Luna Rosa 2026: cuándo verla y por qué se llama así
Ecosistemas
Por: Carolina De La Torre - 03/31/2026
Por: Carolina De La Torre - 03/31/2026
Mañana, 1 de abril, la Luna se llenará. Y como cada año, muchos la llamarán “rosa”. El nombre suena bonito, pero hay que decirlo claro: la Luna no va a cambiar de color. No hay que esperar un disco rosado en el cielo. Lo que hay es una tradición antigua, de esos pueblos que nombraban lo que veían en la tierra antes que lo que pasaba arriba. Y tal vez por eso vale la pena asomarse: no para ver un color que no estará, sino para entender por qué seguimos llamándola así.
La historia viene de los nativos de Norteamérica. Ellos le ponían nombre a cada Luna llena según lo que pasaba en su entorno. En abril, florecía el phlox subulata, una planta de cinco pétalos que cubría los campos con un tono rosado intenso. La señal era clara: el invierno se iba, la tierra despertaba.

Otras tribus la llamaron de distintas formas (luna de la hierba roja, luna de la mora, luna de las hojas grandes), pero todas coincidían en que esta Luna marcaba el renacimiento. Del otro lado del océano, los celtas la conocían como luna de los brotes. Y en el hemisferio sur, donde abril es otoño, esta misma Luna acompañaba la cosecha.
Así que el nombre no es astronómico, es cultural. Un recordatorio de que antes de los satélites y las aplicaciones, la gente miraba el cielo para entender su propia tierra.
La Luna estará completamente llena desde la noche del 1 de abril hasta la madrugada del 2. En México, el momento exacto será a las 04:12 de la madrugada (hora del centro). Pero si lo que buscas es verla con esos tonos anaranjados o ligeramente rosados que a veces tiene cuando está baja, la mejor hora es al atardecer, entre las 18:45 y las 19:15, justo cuando asoma por el horizonte.
Lo único que necesitas es un lugar con poca luz artificial y un horizonte despejado.
Lo que pocos saben es que esta Luna llena (la primera después del equinoccio de primavera) no es solo un espectáculo visual. Desde hace casi diecisiete siglos, es la que determina cuándo cae la Semana Santa.

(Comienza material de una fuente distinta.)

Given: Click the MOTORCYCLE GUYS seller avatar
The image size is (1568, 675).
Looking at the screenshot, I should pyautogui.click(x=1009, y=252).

En el año 325, el Concilio de Nicea estableció que la Pascua se celebraría el primer domingo después de la primera Luna llena posterior al inicio de la primavera. Esa regla sigue vigente. Por eso la Semana Santa nunca tiene fecha fija, y por eso, cada año, esta Luna tiene un peso que va más allá de la astronomía.
Mañana, cuando se asome completa, estará haciendo también esa función callada: marcar el tiempo sagrado.
Entonces, si no va a cambiar de color, ¿por qué seguirle el juego al nombre? Porque ese nombre, más que engañar, cuenta algo que los datos astronómicos no alcanzan a decir: que la forma en que nombramos el cielo dice mucho de cómo habitamos la tierra. Las flores, las siembras, el deshielo, la cosecha… todo eso también está en la Luna.